The suspension letter signed by the school’s principal reads: “As the School Principal, I have determined that your child has engaged in chronic or repeated disciplinary infractions that violate the District’s previously communicated standards of student conduct.”
At the heart of the matter is the length of George’s braided locs which fall below his eyebrows and ear lobes. That, according to the school, is a violation of the school’s dress code.
George’s mother refuses to cut his son’s hair, arguing that the school policy on the basis of which her son is being punished is a violation of the CROWN Act, a new state-wide law in Texas that prohibits discrimination based on hair style.

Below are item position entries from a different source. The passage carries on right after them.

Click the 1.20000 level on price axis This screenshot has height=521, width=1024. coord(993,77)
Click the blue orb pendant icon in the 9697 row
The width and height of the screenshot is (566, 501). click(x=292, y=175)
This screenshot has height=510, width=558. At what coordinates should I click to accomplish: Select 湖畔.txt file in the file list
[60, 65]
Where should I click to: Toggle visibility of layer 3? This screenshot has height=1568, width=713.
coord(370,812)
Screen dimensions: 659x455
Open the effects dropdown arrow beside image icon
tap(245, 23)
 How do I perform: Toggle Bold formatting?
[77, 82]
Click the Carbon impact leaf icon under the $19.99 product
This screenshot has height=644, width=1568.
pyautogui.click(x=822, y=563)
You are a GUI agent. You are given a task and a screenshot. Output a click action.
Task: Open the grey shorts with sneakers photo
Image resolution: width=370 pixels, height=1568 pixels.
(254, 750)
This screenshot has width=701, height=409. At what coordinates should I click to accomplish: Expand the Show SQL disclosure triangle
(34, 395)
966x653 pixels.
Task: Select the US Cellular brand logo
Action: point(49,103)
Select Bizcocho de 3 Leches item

She took the next logical step by filing a complaint with the Texas Education Agency and a federal civil rights lawsuit against the state’s governor, the attorney general, and the school district. In response, the school district filed a lawsuit to find out if its dress code restrictions limiting student hair length for boys violate the CROWN Act.
For its part, Representative Ron Reynolds, an influential Black Democrat in the Texas House of Representative, is quoted by the Associated Press as saying in an email, in reference to the authorities, “They are acting in bad faith to continue discriminating against African American students.” The lawmaker allegedly said he plans to file an amendment to the law that “specifically addresses length to stop their pretextual argument to not comply with the Crown Act.”
After spending more than a month away from his classmates in an in-school disciplinary program, George says he feels being singled out, arguing that other students wear long hair without facing any consequence.